Что же заставило его забыть в этот день о покупке провизии — хлеба, сыра, свеч, спичек, сигарет — и почему ровно в восемь вечера не прозвучали его гулкие шаги по лестнице?
Кто заставил Гуаспера броситься из архива в яркое неистовство вечера, уйти от мертвой тишины вековых бумаг, чтобы совсем обезуметь в лихорадке улиц, бродить, подобно лунатику, и ждать, пока не выйдут все ночные светила, пока не проступят на аспидной доске неба все-все светила?
Он остановился послушать свое сердце. Оно казалось ему магнитом, то вдруг терявшим, то снова обретавшим свойство притяжения, магнитом, который поднимал и гнал кровь, освежив ее, по сплетениям сосудов, — от больших раздувшихся яремных вен до ничтожных капилляров на кончиках пальцев. Он весь дрожал, в глазах рябило, во рту было сразу мокро и сухо: догоняя скакавшие мысли, он все время глотал слюну, чтобы не захлебнуться от счастья. Влажный замасленный пергамент шелестел под груботканой рубашкой на его мохнатой груди…
Он прикрыл глаза… Нет, не может быть… Снизу вверх по телу разлилось щекотанье…
Подходя к кабинету Лариоса, он по яркому освещению и доносившимся до него голосам понял, что в приемной много народу, и, вытащив из кармана платок, подвязал щеку. Вошел кряхтя, ежась и щуря глаз от страшной зубной боли. Но не успел даже сесть. Услышав стоны, блестящий доктор Лариос открыл дверь и пригласил его войти, извинившись перед остальными за прием вне очереди пациента с острой болью.
Все не только не возроптали, но, напротив, одобрили поступок этого великого дантиста, получившего образование в Северной Америке. Какой он чуткий! Какие у него манеры! Какое обращение! Чистота. Оптимизм.
Стоны пациента стихли ровно через секунду. В зале ожидания, где каждому представлялось, что больной сидит не в зубоврачебном кресле, а на электрическом стуле и терпит ужасные муки, все вздохнули с облегчением, словно сами они — каждый по глоточку — отхлебнули теплой, пахнущей лекарством водички из бумажного стаканчика: в такой обстановке просто необходимо успокаивающее средство.

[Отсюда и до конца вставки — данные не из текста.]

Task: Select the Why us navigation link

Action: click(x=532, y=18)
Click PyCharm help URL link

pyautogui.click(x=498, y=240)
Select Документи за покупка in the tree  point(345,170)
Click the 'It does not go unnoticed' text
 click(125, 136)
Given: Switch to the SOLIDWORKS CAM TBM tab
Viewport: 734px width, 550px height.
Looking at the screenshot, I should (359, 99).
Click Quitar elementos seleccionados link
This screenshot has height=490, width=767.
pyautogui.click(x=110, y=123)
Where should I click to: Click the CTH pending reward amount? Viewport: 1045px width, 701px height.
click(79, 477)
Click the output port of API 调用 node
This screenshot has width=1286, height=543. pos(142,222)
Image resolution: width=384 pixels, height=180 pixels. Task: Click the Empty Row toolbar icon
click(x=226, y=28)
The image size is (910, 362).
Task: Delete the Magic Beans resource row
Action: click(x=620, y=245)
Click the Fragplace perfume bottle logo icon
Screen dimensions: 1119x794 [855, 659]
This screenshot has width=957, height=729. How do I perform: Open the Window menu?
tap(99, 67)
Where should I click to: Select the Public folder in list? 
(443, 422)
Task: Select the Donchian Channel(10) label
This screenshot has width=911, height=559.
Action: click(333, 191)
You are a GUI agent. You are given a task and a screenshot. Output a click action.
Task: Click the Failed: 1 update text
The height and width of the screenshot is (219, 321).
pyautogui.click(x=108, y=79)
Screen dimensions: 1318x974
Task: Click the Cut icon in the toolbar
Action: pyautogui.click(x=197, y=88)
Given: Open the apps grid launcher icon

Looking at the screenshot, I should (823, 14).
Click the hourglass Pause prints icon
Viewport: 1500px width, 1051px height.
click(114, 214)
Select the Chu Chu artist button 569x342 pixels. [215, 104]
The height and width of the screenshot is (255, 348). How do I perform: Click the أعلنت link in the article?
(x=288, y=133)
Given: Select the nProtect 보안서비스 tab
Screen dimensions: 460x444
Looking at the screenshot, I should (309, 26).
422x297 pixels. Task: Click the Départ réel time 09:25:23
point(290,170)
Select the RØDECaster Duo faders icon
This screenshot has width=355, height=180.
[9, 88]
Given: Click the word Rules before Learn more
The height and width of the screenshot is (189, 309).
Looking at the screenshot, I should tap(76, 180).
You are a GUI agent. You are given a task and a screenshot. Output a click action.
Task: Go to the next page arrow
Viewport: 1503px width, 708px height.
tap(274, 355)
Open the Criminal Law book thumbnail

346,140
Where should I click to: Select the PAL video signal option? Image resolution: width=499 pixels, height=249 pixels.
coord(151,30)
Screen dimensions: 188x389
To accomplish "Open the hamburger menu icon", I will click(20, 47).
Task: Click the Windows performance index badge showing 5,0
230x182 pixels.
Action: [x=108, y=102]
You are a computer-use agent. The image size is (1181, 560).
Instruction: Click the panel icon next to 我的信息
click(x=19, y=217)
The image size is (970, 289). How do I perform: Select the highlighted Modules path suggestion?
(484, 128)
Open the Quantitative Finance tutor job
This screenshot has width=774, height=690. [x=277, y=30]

Лариос вырвал пергамент из рук мнимого больного, который пришел вырвать зуб, и стал с лупой в руках исследовать документ — строчку за строчкой, печать за печатью, вплоть до малейшей царапины или пятнышка — метки старины. Нет, он не обнял своего пациента. Раздавил его. Поднял с кресла, чтоб расцеловать. Ну, и находка! («Мы, король»… Тот самый расчудесный Вальядолидский вердикт!) Зазвонил телефон, Гуаспер снова закряхтел и, окунув лицо в платок, вышел из кабинета, бледный от волнения, прищурив маленькие, как два стручка, печальные глазки.
— Следующий… — сказал, провожая Гуаспера, внеочередного пациента с острой болью, доктор Лариос и обворожительно улыбнулся.
Хрустнув костями, с места поднялся испанец в английском костюме — синеватый подбородок, орлиный нос и лошадиные зубы.
Доктор посадил его в кресло, повязал белую салфетку и тут же исчез — поднять трубку назойливо звонившего телефона.
— Ну, что хорошего, дон Сатурно? — спросил, вернувшись, Лариос. Он положил голову пациента на спинку кресла и пошел мыть руки — шумели открытые краны, плескалось в ладонях жидкое зеленоватое мыло, превращаясь в пену.
— Чего уж там хорошего!.. Ничего. Когда я сижу в этом кресле, мне кажется, будто я на электрическом стуле, ведь вы, дантисты, — палачи! И не совестно вам? Стоит мне только войти сюда, я чувствую, что начинаю завидовать последнему из наших карабинеров… Да ничего вы в этом не смека… Мекка… А знаете, доктор, для нас, испанцев, Мек-ка… находится в Сеуте… Мекка, вот что у меня болит…
— А мне, напротив, очень приятно видеть вас здесь и сказать вам, что я преклоняюсь перед королями Испании.